* Start *
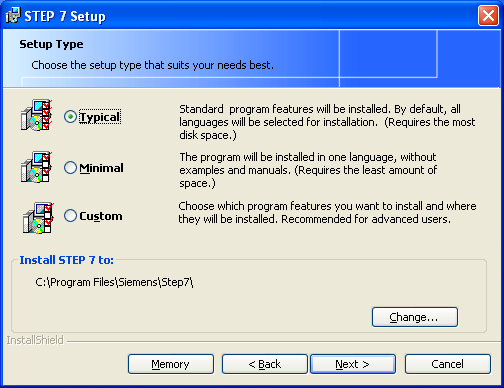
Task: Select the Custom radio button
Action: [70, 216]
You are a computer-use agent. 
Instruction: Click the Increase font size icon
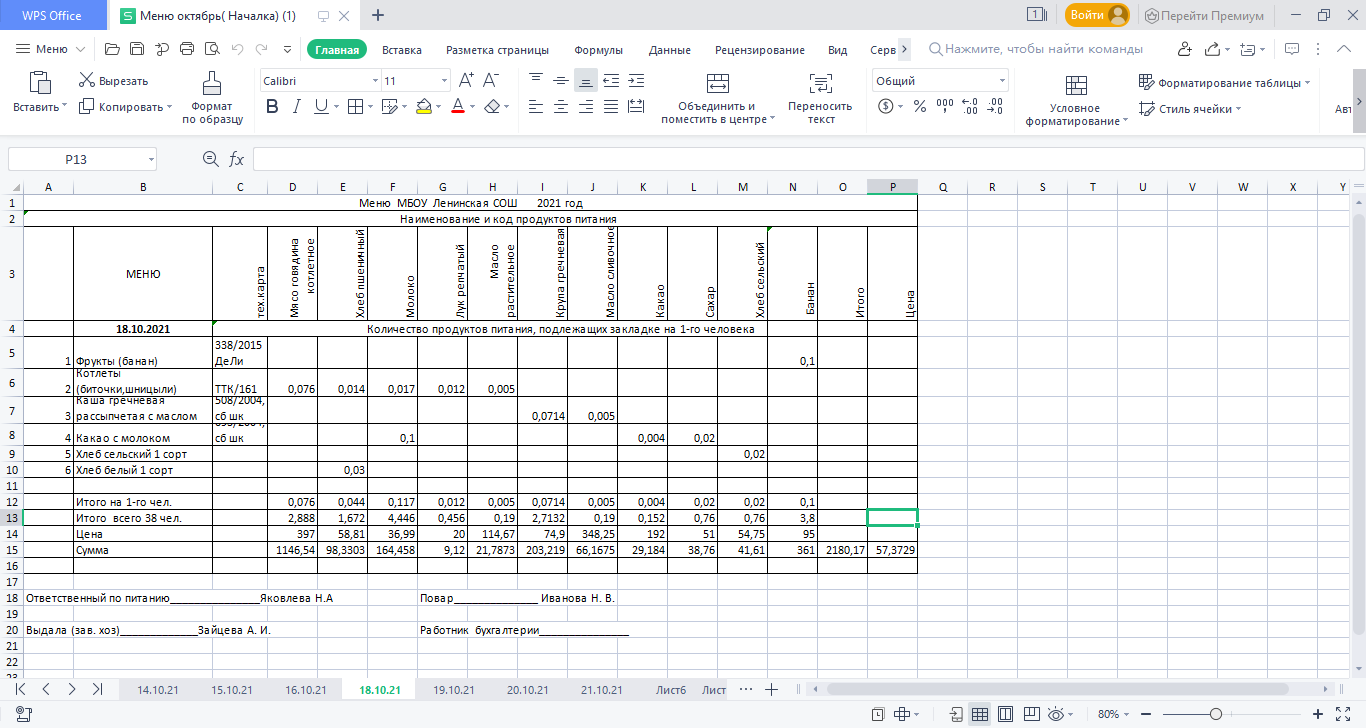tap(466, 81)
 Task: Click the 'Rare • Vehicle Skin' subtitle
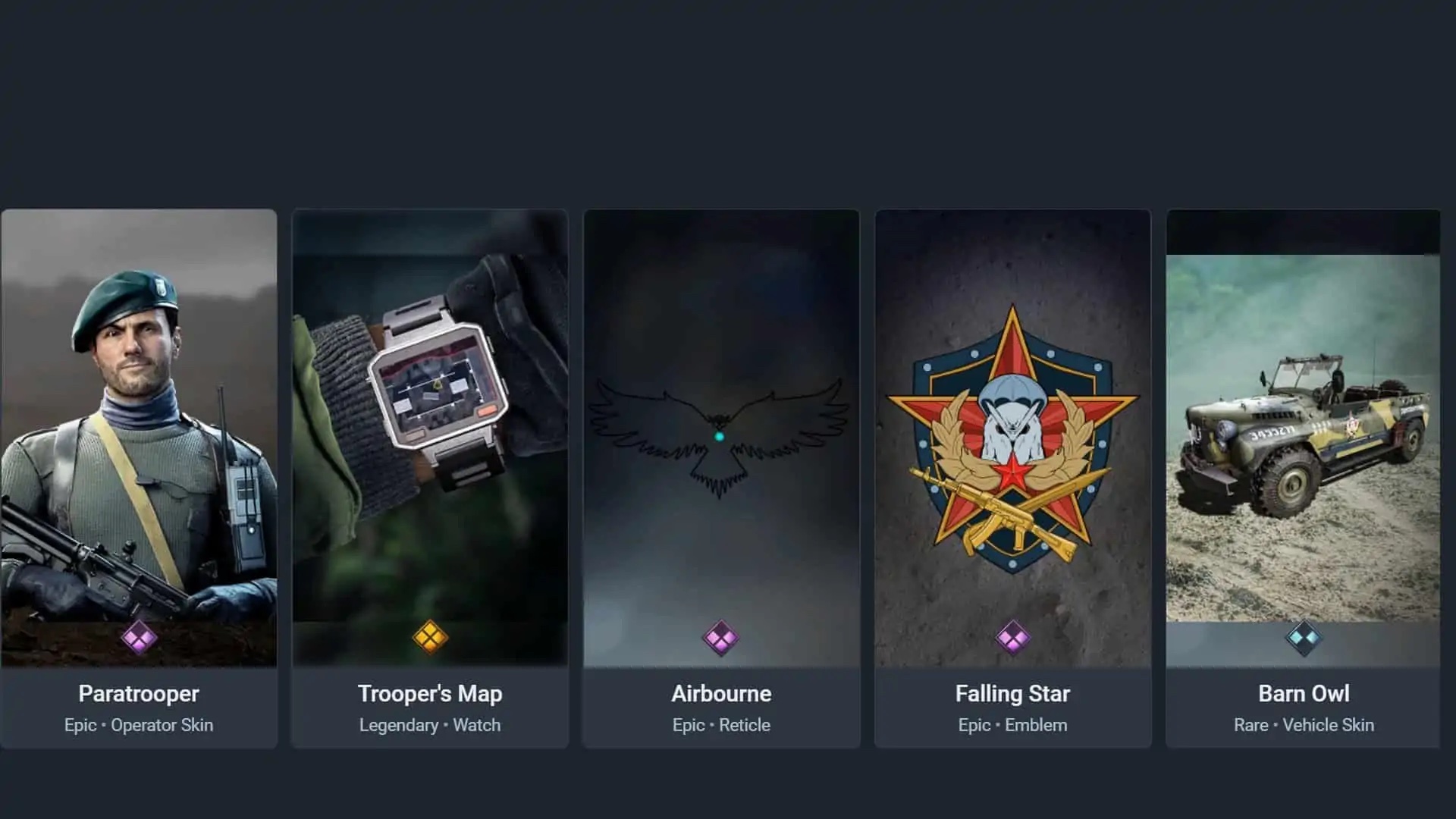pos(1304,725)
* End *
- _WRITTEN PROBLEM_
Reproduce every line of the records above word for word, omitting the pictures.

- _THE RESULT_
Task: Select the Custom radio button
Action: [70, 216]
You are a computer-use agent. 
Instruction: Click the Increase font size icon
tap(466, 81)
 Task: Click the 'Rare • Vehicle Skin' subtitle
pos(1304,725)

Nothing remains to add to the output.